En 1994, trente ans après les premières résolutions de structures de protéines par cristallographie, alors que les recherches sur le repliement protéique battent leur plein (avec notamment la création de la compétition CASP), George Rose et Trevor Creamer, deux biochimistes de l’Université de St Louis, Missouri, publient un bref article qui contient une prédiction et un défi :

  • Face à l’explosion de la quantité de données expérimentales disponibles et à l’essor des approches théoriques, notre duo annonce que le problème du repliement protéique sera résolu d’ici la fin de la décennie.
  • Rose et Trevor constatent cependant que le processus de repliement d’une protéine est à la fois remarquablement sensible (une mutation bien placée peut parfois suffire à complètement perturber la structure d’une protéine) et étonnamment robuste (des protéines présentant une faible homologie de séquence, inférieure à 30%, peuvent néanmoins adopter des structures similaires, c’est par exemple le cas des globines). C’est pourquoi il mettent au défi leurs collègues de complètement réorganiser le repliement d’une protéine globulaire (c’est à dire non désordonnée) en modifiant au plus 50% de sa séquence. En récompense, un prix de 1000$ sera attribué à la première équipe de recherche capable de relever ce défi, qui porte le nom de Paracelsus Challenge, en hommage au médecin et alchimiste suisse du 16ème siècle,

En ce qui concerne leur prédiction, il faudra en fait attendre novembre 2020, et les résultats spectaculaires du logiciel AlphaFold2 à la compétition CASP pour annoncer la résolution du problème du repliement protéique (nonobstant quelques limitations), soit 20 ans de plus que ce qui était initialement annoncé.

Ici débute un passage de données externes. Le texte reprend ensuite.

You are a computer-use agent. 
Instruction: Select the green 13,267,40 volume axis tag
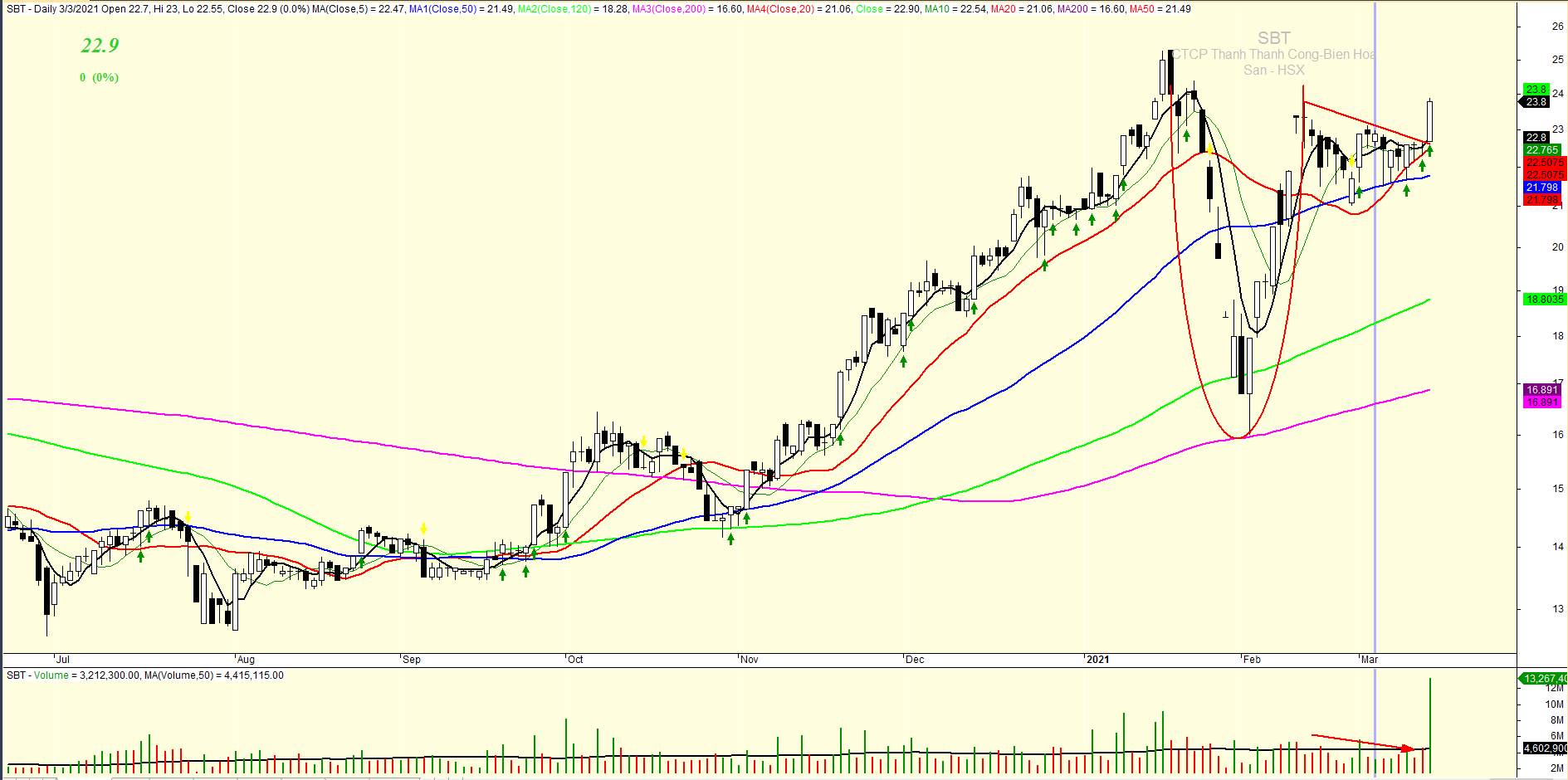point(1543,678)
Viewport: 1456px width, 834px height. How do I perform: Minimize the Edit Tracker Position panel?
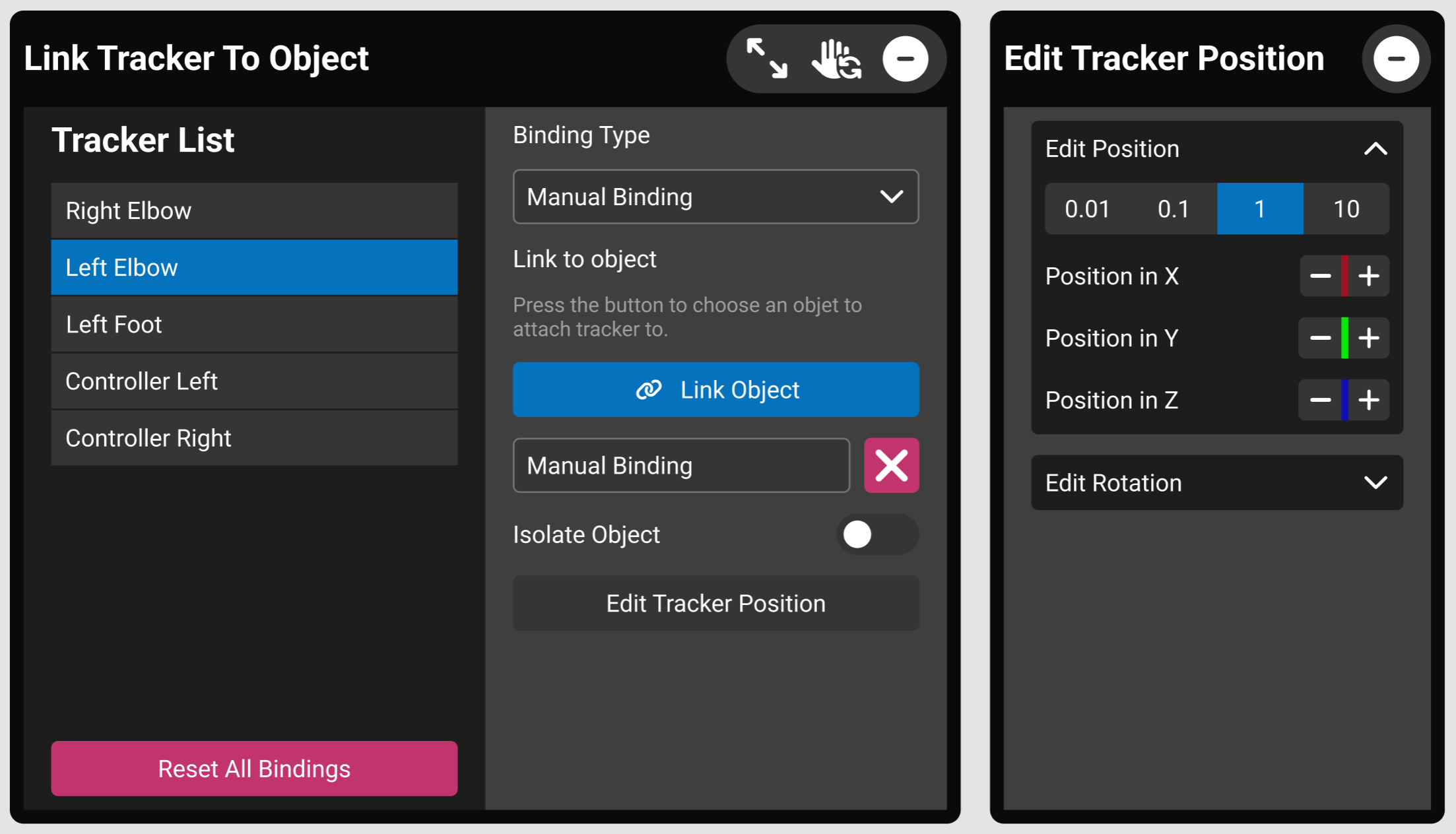pos(1395,59)
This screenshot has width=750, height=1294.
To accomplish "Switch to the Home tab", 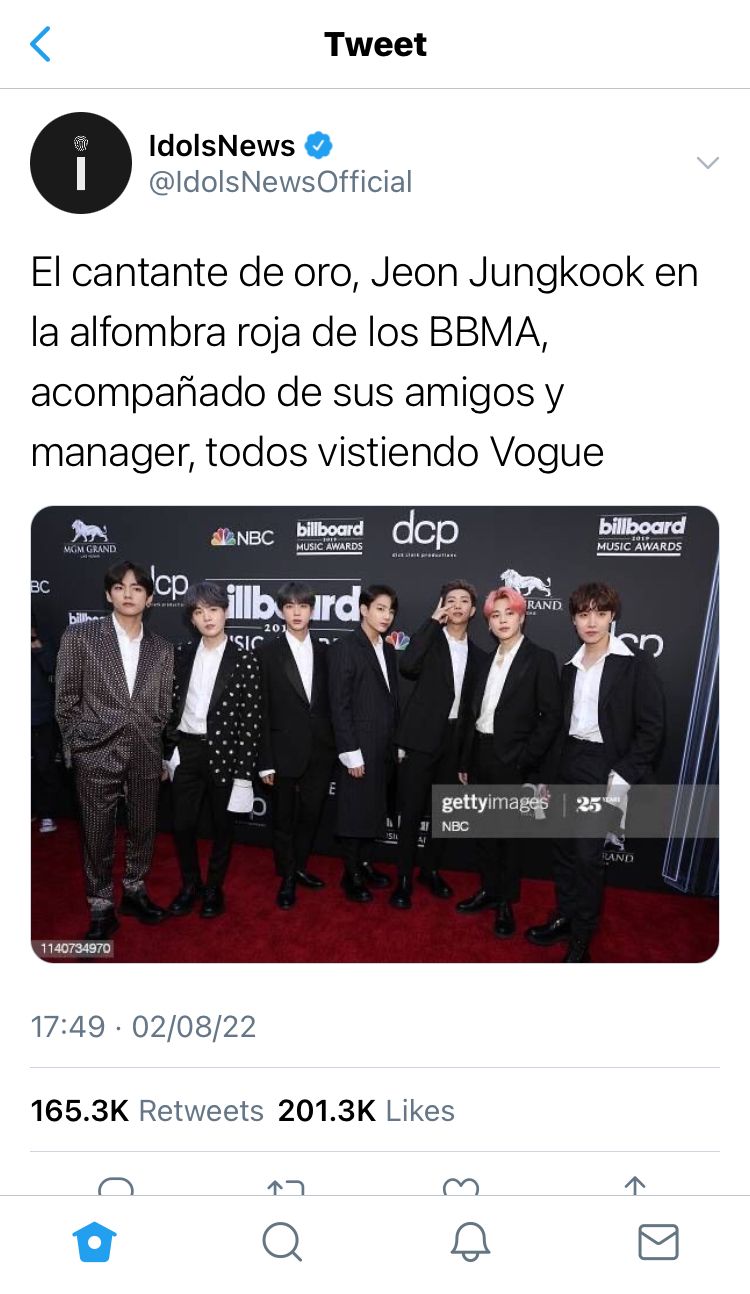I will point(95,1243).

Mais de manière surprenante, le défi de Paracelse connaîtra une existence bien plus brève. Trois ans à peine après sa création, deux laboratoires avaient déjà réussi à produire des protéines satisfaisant les conditions du défi. À l’université de Yale, l’équipe de Lynne Regan conçoit la protéine Janus (du nom du dieu au deux visages), qui présente un repliement en hélices α, alors que sa séquence coincide à 50% avec celle d’une protéine G, qui possède elle un repliement mixte α+β (similaire à celui de la chémokine XCL1). De l’autre côté de l’Atlantique, le laboratoire de Janet Thornton au University College de Londres concevait la Paracelsin-43, une petite protéine elle aussi toute en hélices α, mais dont la séquence coïncide à 53% avec une protéine ne comportant que des feuillets β.

La séquence de la protéine Janus est homologue à 50% à celle d’une protéine G (en vert, pdb 2gb1). Elle adopte pourtant un repliement en hélices α comme la protéine Rop (en violet, pdb 1rpr) avec laquelle elle ne partage que 41% d’identité de séquence.

Et c’est ainsi que dans un article de 1997, George Rose épilogue sur le défi lancé trois ans auparavant avec son collègue, et qu’ils considéraient alors comme impossible à relever. Il revient plus particulièrement le prix qui avait été offert en récompense. À l’époque, ces 1000$ étaient la plus petite somme susceptible de susciter l’intérêt de la communauté scientifique, tout en étant le maximum qu’ils pouvaient réunir auprès de différents sponsors. Rétrospectivement, et devant la facilité avec laquelle de défi a été relevé, le voilà qui conclut :

On aurait mieux fait d’offrir un t-shirt.